═════ Source document

This usually prints a short usage summary and a list of options, then exits. It’s perfect when you already know the command but forgot the exact flag.

5.1 Combine --help with grep

For long help texts, you can filter the output with grep.

Example: Find options related to “recursive” in cp:

cp --help | grep -i recursive

Example: Find options related to “limit” in tar:

tar --help | grep -i limit

This is faster than opening the man page when you only need a specific keyword. It’s very handy during troubleshooting under time pressure.

5.2 Handling Commands That Print Help to stderr

Some commands print their help text to standard error (stderr) instead of standard output (stdout). In that case, piping directly to grep may not work as expected. Redirect stderr first:

mycommand --help 2>&1 | grep -i option

As a sysadmin, it’s good to remember this pattern, because many CLI tools behave this way.

6. info: When You Need Book-Style Documentation

The info system is another documentation format, often more detailed than man pages. Some GNU tools have very rich info pages.

Basic usage:

info coreutils
info ls
info bash

info pages are like hyperlinked documents. They are divided into nodes, and you can navigate between them.

Common keyboard shortcuts in info:

  • Space – next screen
  • b – previous screen
  • n – next node
  • p – previous node
  • u – go up one level
  • q – quit
  • s – search for a string across the document

Example: Searching inside info bash:

info bash
s history

This will find the section about shell history, where you can read in more detail than in a normal man page.

7. Practical Scenarios: Finding What You Need Fast

7.1 Scenario: You Want to Configure SSH Login Attempts Limit

Goal: Limit the number of failed login attempts via SSH.

  1. Search for a related option:
    man -k sshd | head
    
  2. Open the SSH daemon configuration manual:
    man 5 sshd_config
    
  3. Search inside the man page:
    /MaxAuthTries
    n
    
  4. Read the explanation and set the option in /etc/ssh/sshd_config.

7.2 Scenario: You Want to Understand a New Systemd Unit Type

Goal: Learn how systemd.timer works.

  1. Search for all systemd-related docs:
    man -k systemd | grep -i timer
    
  2. Open the relevant page:
    man 5 systemd.timer
    
  3. Search inside for “OnCalendar”:
    /OnCalendar
    n
    

In a few seconds you have the official documentation, syntax, and examples for timers.

7.3 Scenario: You Know the Command, but Forgot the Exact Option

Goal: Recursively copy a directory and preserve attributes with cp.

  1. Use --help for a quick reminder:
    cp --help | grep -i recursive
    
  2. Then check attributes:
    cp --help | grep -i preserve
    
  3. Construct the final command:
    cp -a /source/dir /destination/
    

No need to read the full man page when you only need one or two options you almost remember.

══════════

Problems to solve:
1. In the documentation guide, which key searches for a string across an info document?
2. Decide whether each statement agrees with the documentation guide, and quote the words that decide it: (a) Some commands send their help text to standard error rather than standard output. (b) info pages are usually less detailed than man pages. (c) In info, the p key moves up one level.
3. Rewrite the documentation guide from "Goal: Learn how" to "examples for timers.", inclusive, with "timers" replaced by "timer units".

═════ Given information

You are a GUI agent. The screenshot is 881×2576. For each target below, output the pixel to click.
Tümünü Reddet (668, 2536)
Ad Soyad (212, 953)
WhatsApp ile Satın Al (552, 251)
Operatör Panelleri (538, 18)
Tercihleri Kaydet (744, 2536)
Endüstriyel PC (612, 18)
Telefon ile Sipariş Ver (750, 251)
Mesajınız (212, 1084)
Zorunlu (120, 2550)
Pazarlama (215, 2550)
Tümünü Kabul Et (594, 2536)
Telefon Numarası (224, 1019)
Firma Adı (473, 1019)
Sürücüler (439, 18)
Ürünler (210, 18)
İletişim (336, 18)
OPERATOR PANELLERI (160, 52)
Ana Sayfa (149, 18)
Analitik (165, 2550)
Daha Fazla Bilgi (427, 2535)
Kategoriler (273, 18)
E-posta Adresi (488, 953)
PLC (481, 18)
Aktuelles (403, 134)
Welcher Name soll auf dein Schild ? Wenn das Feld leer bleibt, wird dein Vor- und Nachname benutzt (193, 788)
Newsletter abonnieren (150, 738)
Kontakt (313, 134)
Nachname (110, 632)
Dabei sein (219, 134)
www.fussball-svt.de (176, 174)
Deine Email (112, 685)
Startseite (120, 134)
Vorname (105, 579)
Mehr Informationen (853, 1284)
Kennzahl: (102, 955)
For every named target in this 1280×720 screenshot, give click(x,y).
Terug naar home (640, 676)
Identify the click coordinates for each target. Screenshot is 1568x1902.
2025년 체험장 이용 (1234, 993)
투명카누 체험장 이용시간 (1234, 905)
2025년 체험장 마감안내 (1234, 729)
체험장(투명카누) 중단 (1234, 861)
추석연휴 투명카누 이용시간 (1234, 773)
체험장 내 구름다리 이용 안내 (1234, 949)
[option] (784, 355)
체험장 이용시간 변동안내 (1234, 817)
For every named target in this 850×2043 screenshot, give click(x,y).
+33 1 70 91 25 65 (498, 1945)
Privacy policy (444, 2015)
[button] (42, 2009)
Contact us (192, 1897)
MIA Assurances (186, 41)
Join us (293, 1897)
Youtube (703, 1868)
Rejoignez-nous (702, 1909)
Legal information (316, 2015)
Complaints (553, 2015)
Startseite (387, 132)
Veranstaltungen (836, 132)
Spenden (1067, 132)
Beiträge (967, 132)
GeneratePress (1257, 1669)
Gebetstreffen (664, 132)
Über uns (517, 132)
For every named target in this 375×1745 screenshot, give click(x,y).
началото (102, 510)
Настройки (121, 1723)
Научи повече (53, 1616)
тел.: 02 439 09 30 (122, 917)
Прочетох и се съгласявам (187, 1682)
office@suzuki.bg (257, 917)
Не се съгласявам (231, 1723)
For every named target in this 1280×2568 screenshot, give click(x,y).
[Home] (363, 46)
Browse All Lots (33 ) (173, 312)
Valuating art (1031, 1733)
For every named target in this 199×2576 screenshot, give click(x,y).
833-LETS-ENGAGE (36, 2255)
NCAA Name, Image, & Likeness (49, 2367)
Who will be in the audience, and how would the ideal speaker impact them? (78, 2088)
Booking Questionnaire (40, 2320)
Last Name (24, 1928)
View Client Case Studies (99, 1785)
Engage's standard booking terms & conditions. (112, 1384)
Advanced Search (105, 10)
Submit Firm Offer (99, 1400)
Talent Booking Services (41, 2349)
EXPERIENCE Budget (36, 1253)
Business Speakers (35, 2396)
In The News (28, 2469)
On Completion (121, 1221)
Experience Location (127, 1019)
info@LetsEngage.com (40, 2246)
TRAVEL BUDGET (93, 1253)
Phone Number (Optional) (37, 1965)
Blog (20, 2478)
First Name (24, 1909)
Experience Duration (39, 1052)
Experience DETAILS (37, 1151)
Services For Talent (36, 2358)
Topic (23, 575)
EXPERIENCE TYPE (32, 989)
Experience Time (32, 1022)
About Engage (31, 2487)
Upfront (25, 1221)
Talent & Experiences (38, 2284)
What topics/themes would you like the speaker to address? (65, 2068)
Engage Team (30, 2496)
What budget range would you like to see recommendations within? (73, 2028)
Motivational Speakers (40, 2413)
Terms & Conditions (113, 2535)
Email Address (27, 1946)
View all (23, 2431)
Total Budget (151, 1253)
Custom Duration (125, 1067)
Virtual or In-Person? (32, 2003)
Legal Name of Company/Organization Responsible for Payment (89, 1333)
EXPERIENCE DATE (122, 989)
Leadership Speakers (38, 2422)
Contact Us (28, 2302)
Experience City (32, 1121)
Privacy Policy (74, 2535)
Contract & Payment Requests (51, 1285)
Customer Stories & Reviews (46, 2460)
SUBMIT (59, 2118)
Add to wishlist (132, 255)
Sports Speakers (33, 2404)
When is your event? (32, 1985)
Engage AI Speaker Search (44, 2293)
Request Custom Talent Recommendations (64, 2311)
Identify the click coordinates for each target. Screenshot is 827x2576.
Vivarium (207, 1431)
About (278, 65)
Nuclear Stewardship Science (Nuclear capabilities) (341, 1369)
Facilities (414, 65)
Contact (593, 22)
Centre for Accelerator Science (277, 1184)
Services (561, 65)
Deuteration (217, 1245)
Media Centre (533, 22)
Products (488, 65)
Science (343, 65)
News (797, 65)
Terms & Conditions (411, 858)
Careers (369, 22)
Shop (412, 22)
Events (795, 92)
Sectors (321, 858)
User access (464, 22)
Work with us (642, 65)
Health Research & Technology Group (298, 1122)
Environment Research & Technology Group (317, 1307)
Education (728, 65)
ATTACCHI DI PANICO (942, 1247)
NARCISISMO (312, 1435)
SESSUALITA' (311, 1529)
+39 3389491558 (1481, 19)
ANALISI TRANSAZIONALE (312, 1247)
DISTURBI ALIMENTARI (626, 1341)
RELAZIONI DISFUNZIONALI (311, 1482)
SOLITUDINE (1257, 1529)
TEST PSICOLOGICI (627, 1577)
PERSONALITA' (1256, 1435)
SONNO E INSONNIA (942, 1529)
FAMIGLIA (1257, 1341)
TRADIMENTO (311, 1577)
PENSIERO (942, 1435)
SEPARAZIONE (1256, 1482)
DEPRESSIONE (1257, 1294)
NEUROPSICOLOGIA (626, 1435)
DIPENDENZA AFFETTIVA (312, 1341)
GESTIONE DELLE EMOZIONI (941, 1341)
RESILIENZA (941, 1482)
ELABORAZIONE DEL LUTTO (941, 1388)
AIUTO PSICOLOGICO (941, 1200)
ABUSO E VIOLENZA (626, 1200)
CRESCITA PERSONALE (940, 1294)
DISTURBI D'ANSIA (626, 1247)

══════════

Results of the tasks:
1. The s key.

2.
(a) Yes: "Some commands print their help text to standard error (stderr) instead of standard output (stdout)."
(b) No: "often more detailed than man pages."
(c) No: "u – go up one level"

3.
Goal: Learn how systemd.timer works.

  1. Search for all systemd-related docs:
    man -k systemd | grep -i timer
    
  2. Open the relevant page:
    man 5 systemd.timer
    
  3. Search inside for “OnCalendar”:
    /OnCalendar
    n
    

In a few seconds you have the official documentation, syntax, and examples for timer units.